Andreas Pfeiffer asked this question to participants attending Digital Media World at WAN-IFRA’s World Publishing Expo in Vienna. Pfeiffer was describing the basic motivation for so many publishers in their efforts to develop successful social media strategies.
It’s no secret that vast amounts of both users and advertisers have ditched traditional news publishers in favour of the world’s largest digital companies. As Pfeiffer noted, “In 2015, Google and Facebook claimed 64 percent of the US digital advertising market.”
Wanting to claw back some of that audience and revenue is a natural reaction.
However, while the motivation might be straightforward, trying to plot a successful social media strategy is anything but.
Pfeiffer noted a number of the major issues that confront publishers on this front.
“Facebook is very good at what it does, but it’s not a content platform,” he said.
“The big problem on Facebook is the algorithm is heavily skewed towards interaction among users and not information,” he added.

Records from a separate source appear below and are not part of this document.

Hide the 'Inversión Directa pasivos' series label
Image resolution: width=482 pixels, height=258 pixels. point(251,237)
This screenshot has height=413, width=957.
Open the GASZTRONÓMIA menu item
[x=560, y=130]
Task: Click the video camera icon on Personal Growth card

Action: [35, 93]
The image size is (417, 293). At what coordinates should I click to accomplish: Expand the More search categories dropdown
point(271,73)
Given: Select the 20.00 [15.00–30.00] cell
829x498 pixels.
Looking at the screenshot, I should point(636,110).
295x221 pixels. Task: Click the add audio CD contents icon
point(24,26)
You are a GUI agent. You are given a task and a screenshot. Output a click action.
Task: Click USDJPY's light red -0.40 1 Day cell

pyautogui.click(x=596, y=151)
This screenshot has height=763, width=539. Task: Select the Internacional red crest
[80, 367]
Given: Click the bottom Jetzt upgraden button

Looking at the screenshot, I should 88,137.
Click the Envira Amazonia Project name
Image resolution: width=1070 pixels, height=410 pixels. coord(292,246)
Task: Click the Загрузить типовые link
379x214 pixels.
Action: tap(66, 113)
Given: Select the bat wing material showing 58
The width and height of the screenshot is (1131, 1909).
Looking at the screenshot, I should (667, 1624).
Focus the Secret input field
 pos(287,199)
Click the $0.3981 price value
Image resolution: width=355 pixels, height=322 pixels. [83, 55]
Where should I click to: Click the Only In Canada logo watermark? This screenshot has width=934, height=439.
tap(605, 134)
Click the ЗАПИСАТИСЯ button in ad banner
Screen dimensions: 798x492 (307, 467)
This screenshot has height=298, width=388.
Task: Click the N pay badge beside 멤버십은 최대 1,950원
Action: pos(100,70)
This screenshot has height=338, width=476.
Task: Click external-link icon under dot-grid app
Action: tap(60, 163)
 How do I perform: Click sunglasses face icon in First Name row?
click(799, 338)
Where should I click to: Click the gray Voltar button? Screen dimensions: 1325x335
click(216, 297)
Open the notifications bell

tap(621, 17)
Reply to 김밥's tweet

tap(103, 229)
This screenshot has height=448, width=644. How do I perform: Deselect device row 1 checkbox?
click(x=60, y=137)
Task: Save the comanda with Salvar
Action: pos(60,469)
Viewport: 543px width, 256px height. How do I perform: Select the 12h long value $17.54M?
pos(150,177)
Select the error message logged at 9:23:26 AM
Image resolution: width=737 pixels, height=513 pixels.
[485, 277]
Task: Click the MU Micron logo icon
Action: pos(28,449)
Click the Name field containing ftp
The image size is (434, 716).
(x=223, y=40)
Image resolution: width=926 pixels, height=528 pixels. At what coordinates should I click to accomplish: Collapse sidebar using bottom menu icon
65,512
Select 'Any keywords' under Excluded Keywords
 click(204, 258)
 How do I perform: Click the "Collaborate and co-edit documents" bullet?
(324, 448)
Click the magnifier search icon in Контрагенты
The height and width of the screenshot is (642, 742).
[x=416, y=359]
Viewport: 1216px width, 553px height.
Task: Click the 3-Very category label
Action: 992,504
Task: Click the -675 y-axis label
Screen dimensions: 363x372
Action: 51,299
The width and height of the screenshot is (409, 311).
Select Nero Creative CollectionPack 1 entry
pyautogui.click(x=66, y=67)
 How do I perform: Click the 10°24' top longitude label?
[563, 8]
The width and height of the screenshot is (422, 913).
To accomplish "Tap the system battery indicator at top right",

Publishers confused and alienated
Furthermore, multiple changes to that algorithm has left publishers confused and alienated. And Facebook is far from the only social platform making such sudden shifts. Just before Expo began, the tech and media website Recode ran an article headlined: “Snapchat is pushing its publisher content almost out of sight,” which stated that users would now see all of their friends Stories first.
“Some people are pulling back now; some people are very unhappy,” Pfeiffer said.
At the core of the problem is essentially that “there is a basic incompatibility between social media and content,” he said.
However, the two sides seem destined to continue trying various methods of collaborating.
“The next thing is video: Facebook is very heavily invested in video and it obviously wants the publishing industry to follow. Live video is taking off enormously,” Pfeiffer said, noting that the social media giant is even paying some major publishers to create live video on its platform.
Coming along after video is virtual reality, and after that augmented reality.
“I think augmented reality will be even bigger than virtual reality,” Pfeiffer said.
Returning to the central issue, though, Pfeiffer said, the real problem is that “social media is all about algorithms while publishing is all about human creativity … however hard you try, you will never be able to automate excellence.”
“Where it’s going, I don’t know, but it’s good to watch the space,” he said.
‘Ask yourself Would I read it? Would I like it? Would I share it?’
Discussing “Best practices for leveraging social media platforms,” Frédérique Lancien, WAN-IFRA global advisory consultant, noted the big questions in terms of which social media platform(s) publishers need to ask are: Does it fit my personality, my assets and my audience? We need to focus our energy on what is best for us.”
Beyond that, she echoed Pffiefer’s assertion that, “We as content providers need to be human”. You don’t want your social media channels to look like they are being operated by a robot, she said.
Most importantly, she noted that it is essential for publishers to “think like a customer: Ask yourself Would I read it? Would I like it? Would I share it?